Metformin, which is given to many people with type 2 diabetes to control high blood sugar, has been found to contain carcinogens in other countries, prompting official recalls in some parts of the world. The FDA has said that the drug will be recalled in the U.S. as well should it be found to be dangerous. In America, a daily intake greater than 96 nanograms is considered unsafe.
The carcinogen in question is N-Nitrosodimethylamine, or NDMA. It’s the same chemical that was found in heartburn and blood pressure medications in recent years, prompting full recalls of drugs like Zantac. Since then, the FDA has said that it will expand the testing requirements for these drugs to make sure their NDMA levels don’t exceed acceptable daily intake limits.
What is NDMA?
NDMA is a contaminant that can be found in water and certain foods. It can make its way into foods like cured meats and dairy products during packaging, processing and storage. While people are regularly exposed to low amounts of it, prolonged exposure can increase a person’s risk of cancer. Like glyphosate, the World Health Organization considers it a “probable human carcinogen.”
In addition, overexposure can cause fever, abdominal cramps, vomiting, dizziness and jaundice. Some animal studies have shown that higher doses could cause liver toxicity. The chemical was formerly used to produce liquid rocket fuel, softeners for copolymers, and additives for lubricants.
The FDA recently announced it is testing metformin to learn more about its NDMA content. The prescription drug, which is sold under brand names such as Glucophage, Glucophage XR, Glumetza, and Fortamet, is used by those with type 2 diabetes to help control blood sugar.
There has been speculation that the high NDMA levels in heartburn meds were the result of the drugs being heated above room temperature, perhaps during transportation from the manufacturing plant to the drugstore; a similar effect could occur when people keep their medication in their car on a hot day. The FDA said there are still some unanswered questions about the role of temperature in the formation of NDMA, but those who are taking metformin despite the potential contamination might consider keeping it out of the heat to be on the safe side.
Those still taking metformin should also keep in mind that people who take heartburn medications were advised to limit their intake of foods that contain nitrates, like processed meats, as there could be a link between the formation of NDMA in the body and the presence of nitrites while taking drugs like ranitidine or nizatidine.
Recall could be a blessing in disguise
More than 120 million people around the world have been prescribed metformin, which works by decreasing the amount of sugar the liver releases and improving the way the body responds to insulin.
Any recall might be a blessing in disguise for those taking the drug.

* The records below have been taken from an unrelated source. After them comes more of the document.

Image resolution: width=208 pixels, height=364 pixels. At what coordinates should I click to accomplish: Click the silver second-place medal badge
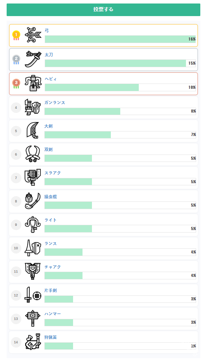16,60
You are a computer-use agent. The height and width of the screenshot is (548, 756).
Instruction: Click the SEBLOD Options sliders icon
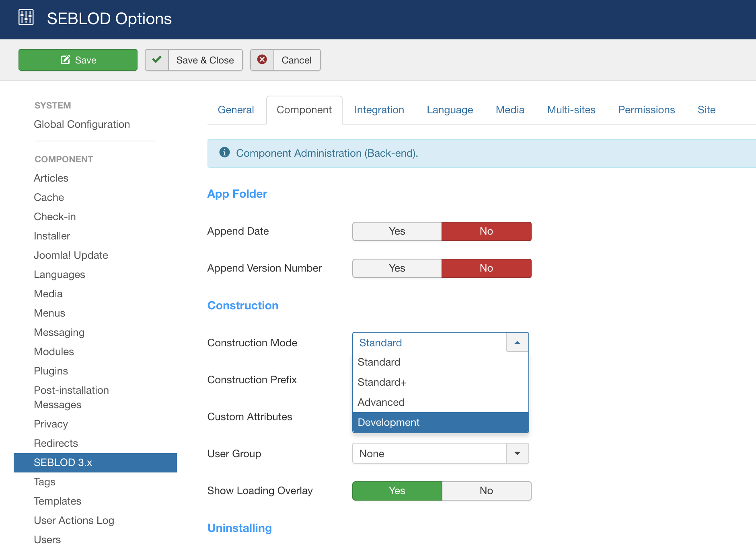click(x=26, y=18)
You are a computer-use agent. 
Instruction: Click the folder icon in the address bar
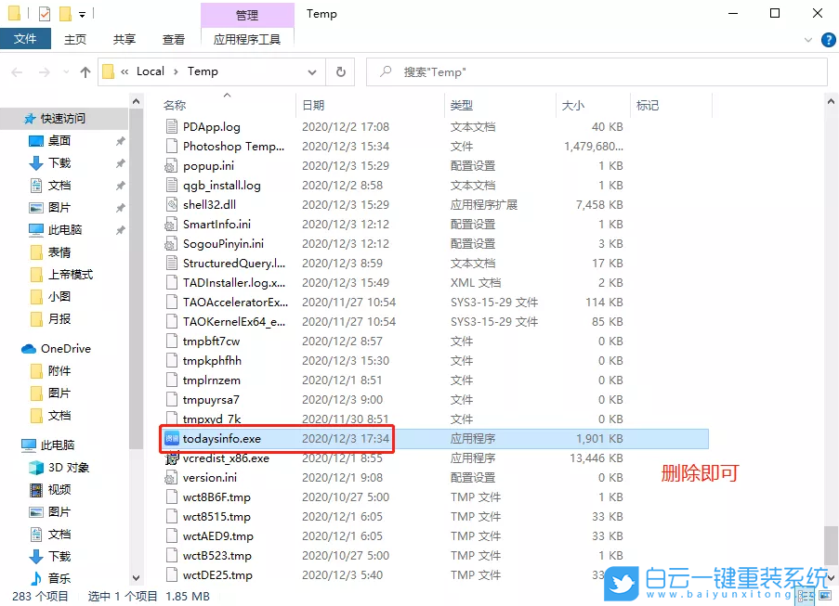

It’s worth noting that metformin has the lowest rate of adherence of any major diabetes drug, due in large part to the toll it takes on people’s digestive systems. Many people give up within the first week or two because of gastrointestinal symptoms such as flatulence and diarrhea. Other side effects that can be seen with the drug include muscle pain, weakness, abdominal pain, B12 deficiency, and upper respiratory tract infections.
Many patients find that changing their diet can help keep their diabetes in check naturally and possibly lessen their dependence on risky prescriptions like the potentially carcinogenic metformin.